Dr Dariusz Baliszewski

Wojna to nie tylko działania bojowe. To również tajne negocjacje. Przez całą II wojnę światową istniała zarówno w Wielkiej Brytanii jak i w Niemczech frakcja dążącą do zawarcia pokoju między aliantami zachodnimi i Niemcami, przerzucenia wszystkich niemieckich sił na Wschód i wspólnej budowy Zjednoczonej Europy. Wiosną 1943 r. po ujawnieniu sprawy Katynia relacje brytyjsko-sowieckie ulegają gwałtownemu ochłodzeniu. Sowieci prowadzą tajne negocjacje pokojowe z Niemcami - w ten sposób obie strony starają się szantażować aliantów zachodnich. Na 20 kwietnia 1943 r. siatka "Muszkieterów" zaplanowała zamach na Hitlera w Wilczym Szańcu - akcja nie dochodzi do skutku z powodu aresztowań wśród konspiratorów, włoskich i węgierskich oficerów. 2 lipca 1943 r. dochodzi w Londynie do nieudanego zamachu na Churchilla. Niemiecka propaganda kładzie wielki nacisk na przedstawianie planów powstania przyszłej Europejskiej Wspólnoty Gospodarczej. Jednocześnie publikowane są karykatury przepowiadające śmierć gen. Sikorskiego. 4 lipca 1943 r. na Gibraltarze jest obecny Iwan Majski, sowiecki ambasador w Londynie. Prawdopodobnie bierze udział w negocjacjach z gen. Sikorskim. I wtedy, po godz. 15.00 dochodzi w domu gubernatora do makabrycznej zbrodni. Jak pisze dr Baliszewski:

""Jak sądzę, około 16.30 stwierdzono, że Sikorski nie żyje. Nie żyli też inni członkowie polskiej ekipy. Zostali zabici w łóżkach, gdy spali lub odpoczywali w samej bieliźnie. Nikt nie wiedział, kto był sprawcą. Na korytarzu zapewne karnie czekał na przyjęcie kurier z Polski Jan Gralewski, który nie miał ze zbrodnią nic wspólnego, ale stał się głównym i jedynym oskarżonym. Jednak dla gubernatora w tej chwili nie to było najważniejsze. Jak sądzę, doskonale zdawał sobie sprawę z tego, że zdarzył się fakt, który mógł mieć nieobliczalne skutki polityczne dla całej walczącej Europy i świata. Ktoś dokonał zbrodni w zamkniętej brytyjskiej twierdzy, pod dachem jego pałacu, gdzie spotkali się Polacy z Rosjanami. Było oczywiste, że podejrzenia o dokonanie zbrodni spadną przede wszystkim na Anglików i Rosjan. Myślę, że dla gubernatora Masona-Macfarlane'a oczywiste było także to, że celem tej zbrodni nie była wyłącznie osoba Sikorskiego.

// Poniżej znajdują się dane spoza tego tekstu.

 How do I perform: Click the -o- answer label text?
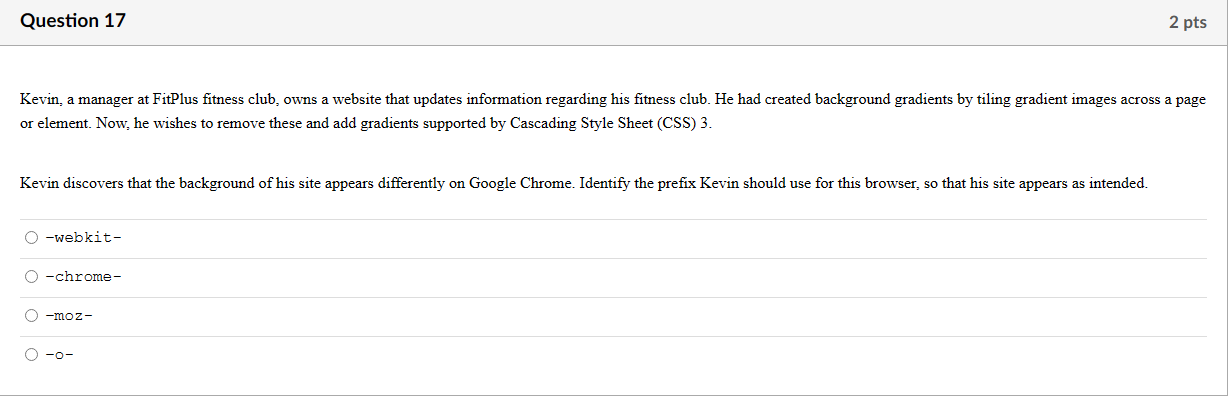(61, 354)
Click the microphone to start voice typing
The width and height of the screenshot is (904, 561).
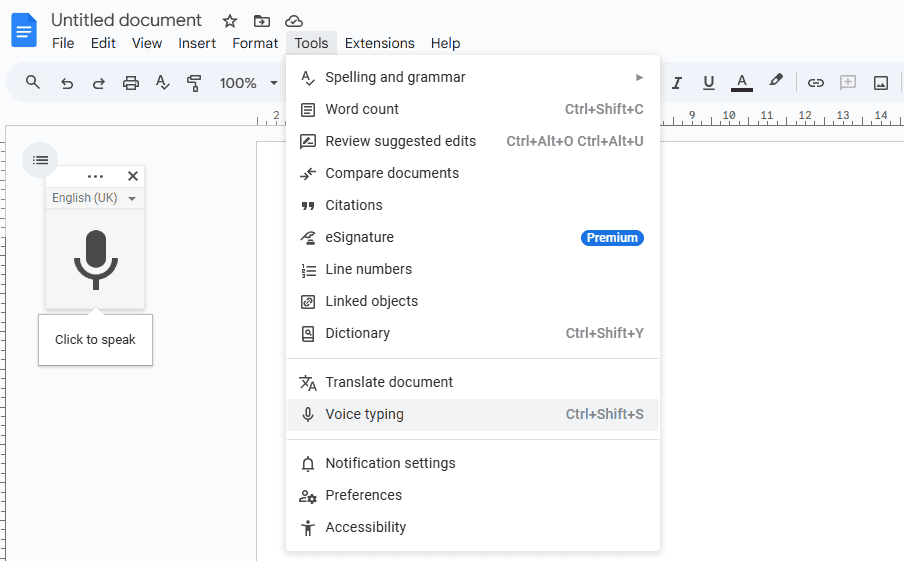pos(95,259)
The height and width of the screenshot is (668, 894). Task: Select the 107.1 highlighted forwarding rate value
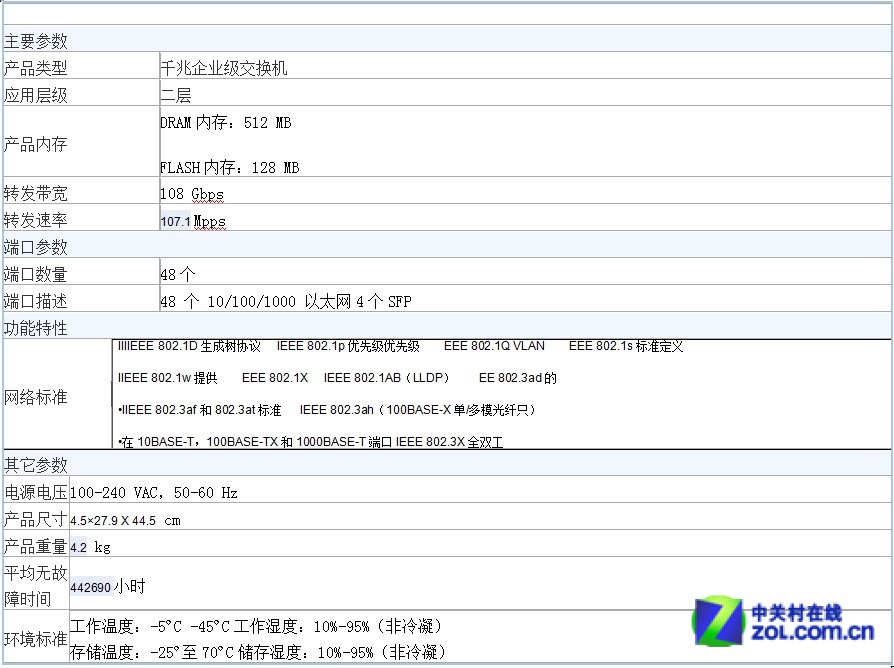point(175,221)
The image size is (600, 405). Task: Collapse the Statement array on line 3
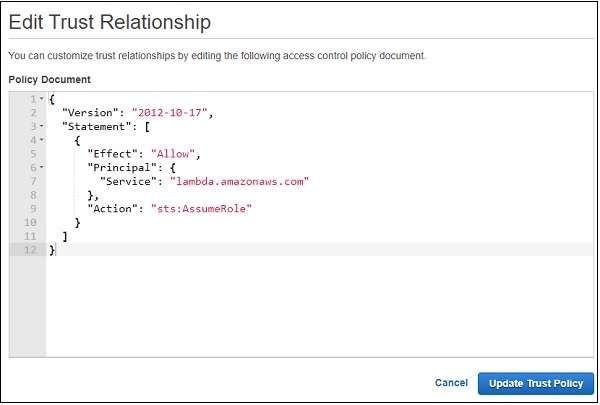click(41, 126)
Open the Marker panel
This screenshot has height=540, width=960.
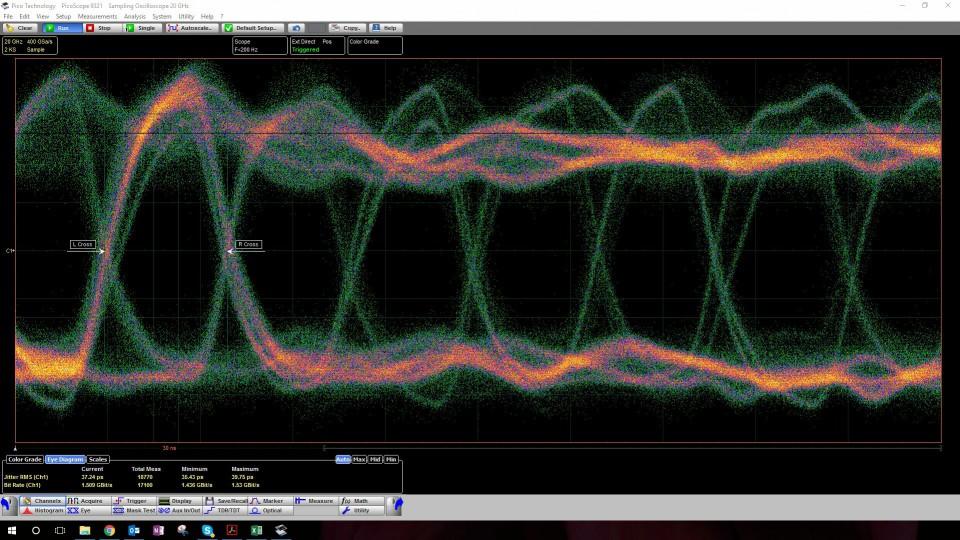coord(272,500)
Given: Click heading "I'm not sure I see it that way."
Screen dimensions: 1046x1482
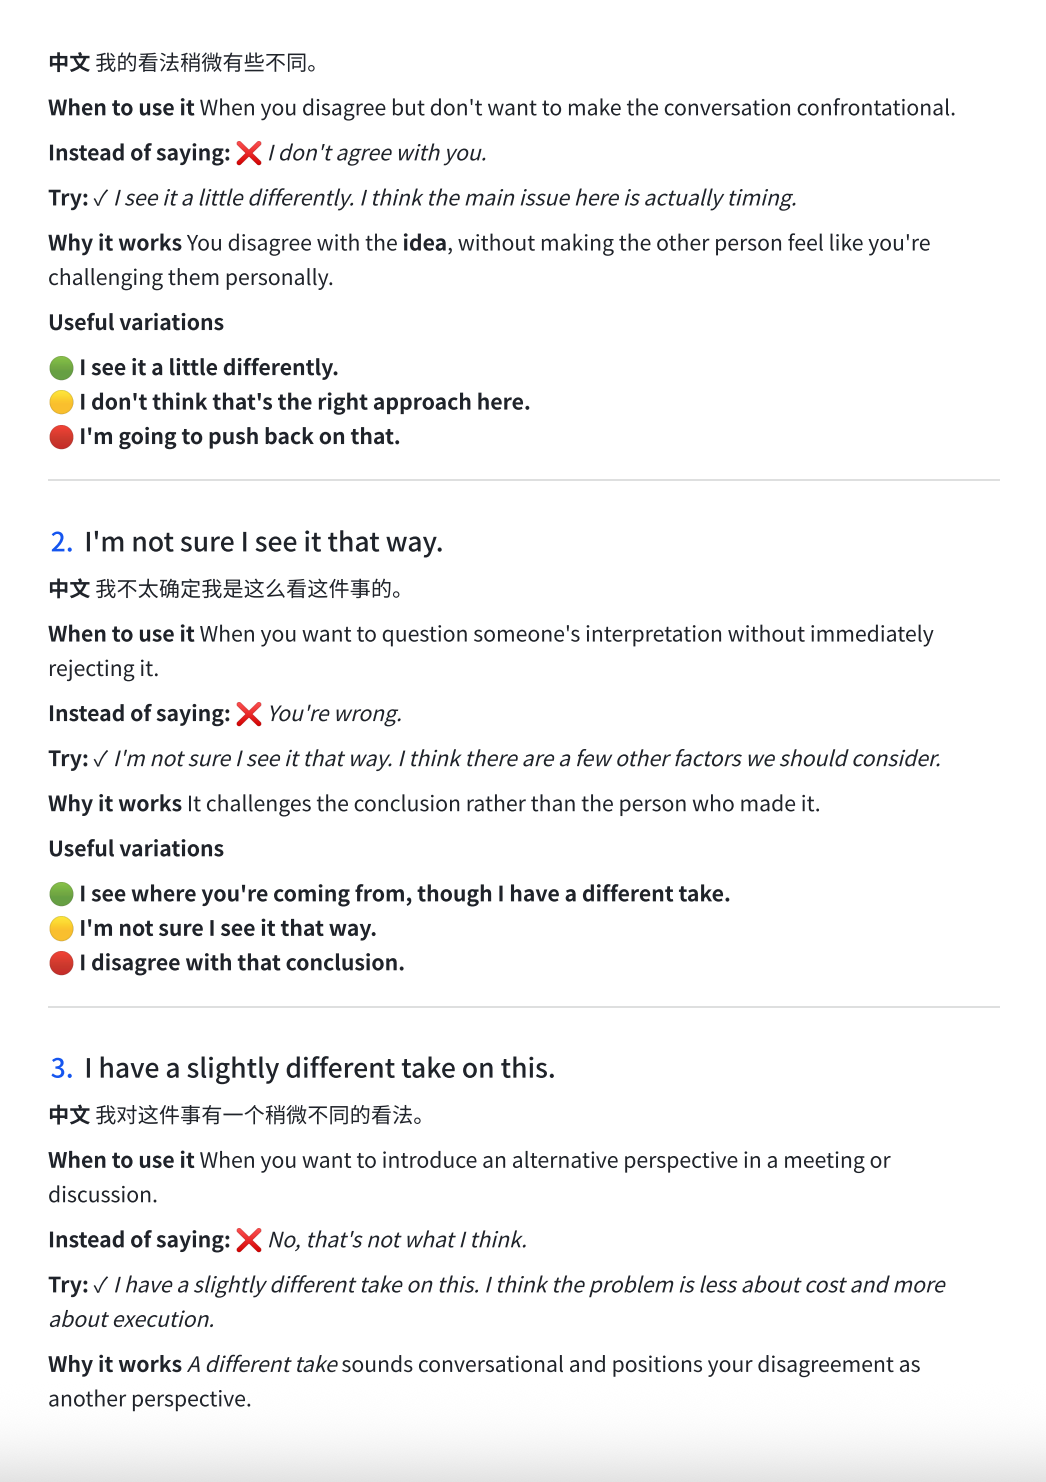Looking at the screenshot, I should coord(264,542).
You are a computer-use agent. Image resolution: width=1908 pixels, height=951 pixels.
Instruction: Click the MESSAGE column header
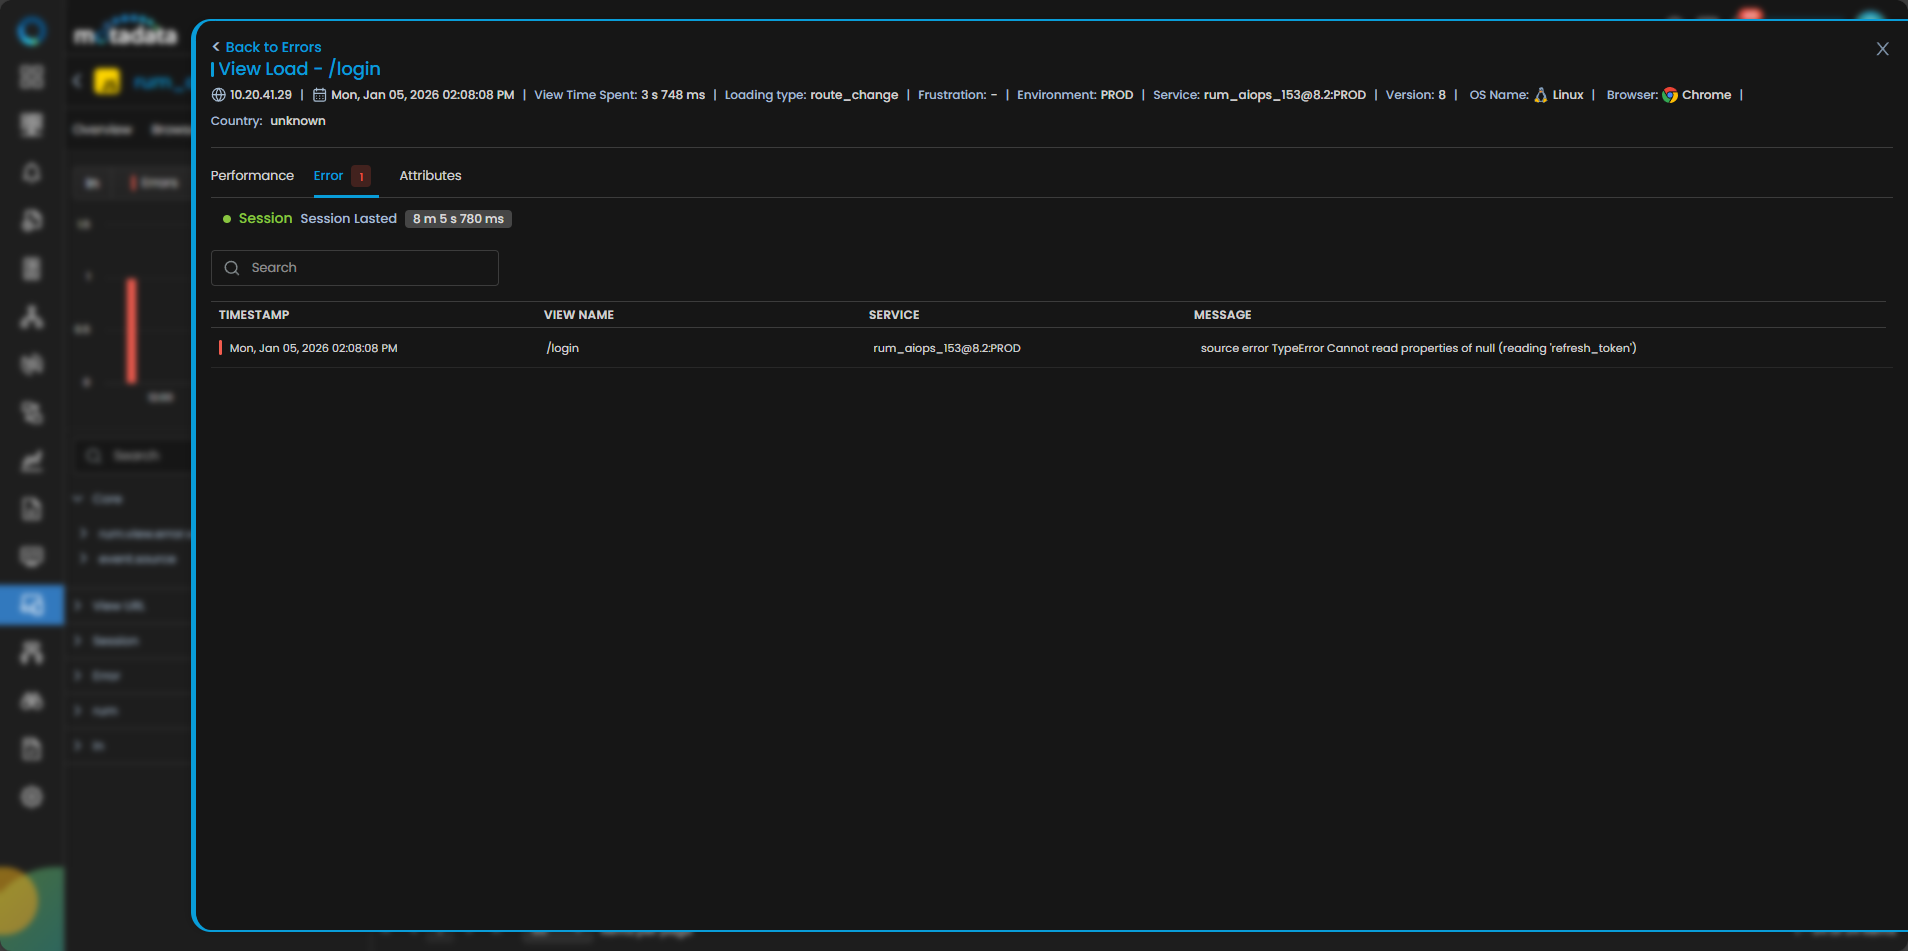pos(1222,315)
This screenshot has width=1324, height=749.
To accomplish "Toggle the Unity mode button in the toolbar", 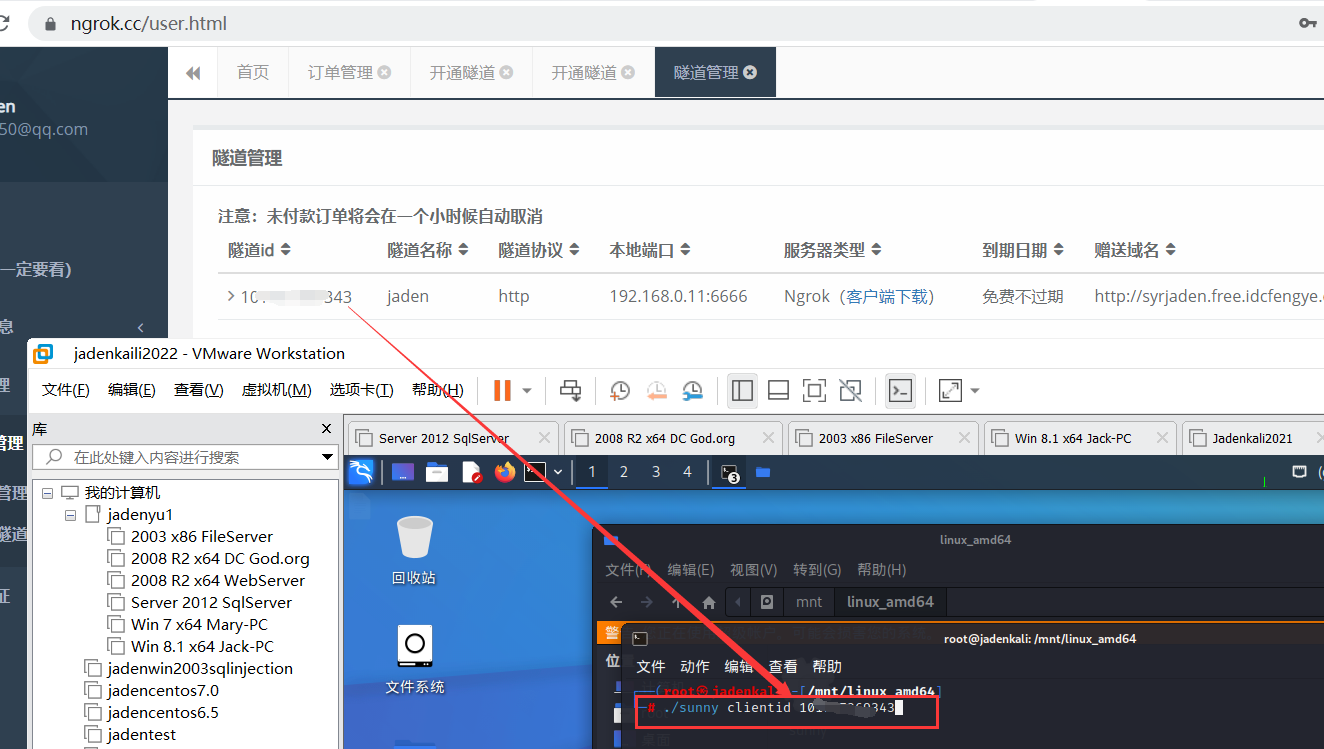I will point(850,390).
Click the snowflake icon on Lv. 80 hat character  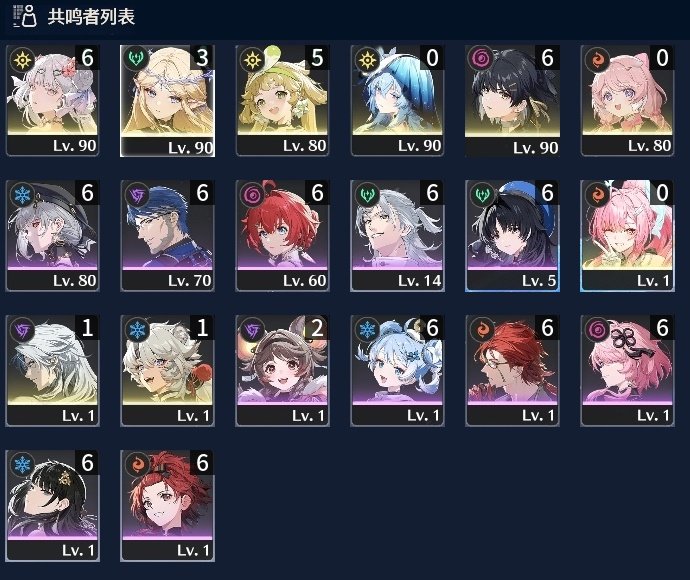pos(22,195)
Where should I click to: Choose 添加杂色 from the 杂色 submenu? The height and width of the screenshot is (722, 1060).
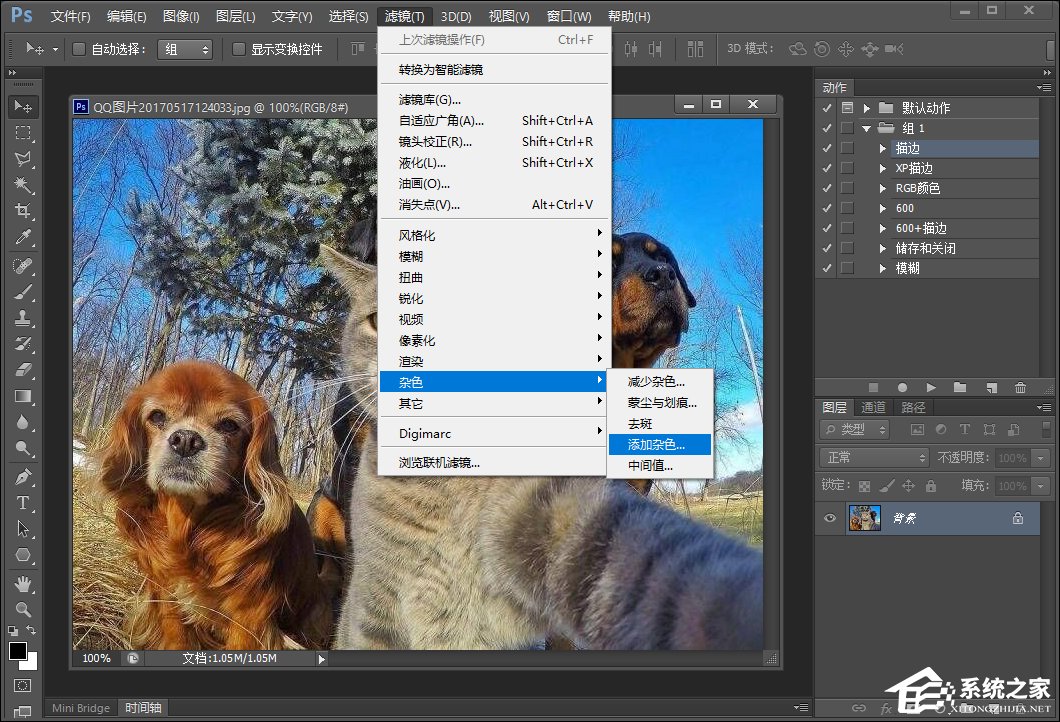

Gdyby ktoś chciał zamordować Sikorskiego, w pałacu gubernatora zginąłby wyłącznie on. Tu brutalnie zamordowano całą polską grupę. Ktoś, kto tego dokonał, wyraźnie liczył na głośny polityczny efekt. I trudno było nie zrozumieć tej oczywistej kalkulacji. Zbrodnia została dokonana w szczególnym momencie historii, gdy jedność sprzymierzonych wisiała na włosku. (...)

Prawda o tym, kto zabił, w tym momencie historii nie miała najmniejszego znaczenia. W ówczesnej nabrzmiałej konfliktami rzeczywistości politycznej i tak nikt by w tę prawdę nie uwierzył, a na pewno nie uwierzyliby Polacy, boleśnie rozgoryczeni zbrodnią katyńską i brakiem reakcji na tę zbrodnię brytyjskich i amerykańskich sojuszników.

Nie wiem, czyjego autorstwa był plan zniweczenia skutków perfekcyjnej prowokacji genialną mistyfikacją. Być może samego gubernatora, być może ministra Grigga albo lorda Louisa Mountbattena, ówczesnego szefa tzw. operacji kombinowanych, czyli tajnych działań służb dywersyjnych w okupowanej Europie Zachodniej, obecnego w tym momencie w Gibraltarze. Osobiście podejrzewam, że plan "wskrzeszenia" zamordowanych Polaków był autorstwa majora Anthony'ego Quayle'a, zastępcy do spraw wojskowych gubernatora, a po wojnie znakomitego brytyjskiego aktora.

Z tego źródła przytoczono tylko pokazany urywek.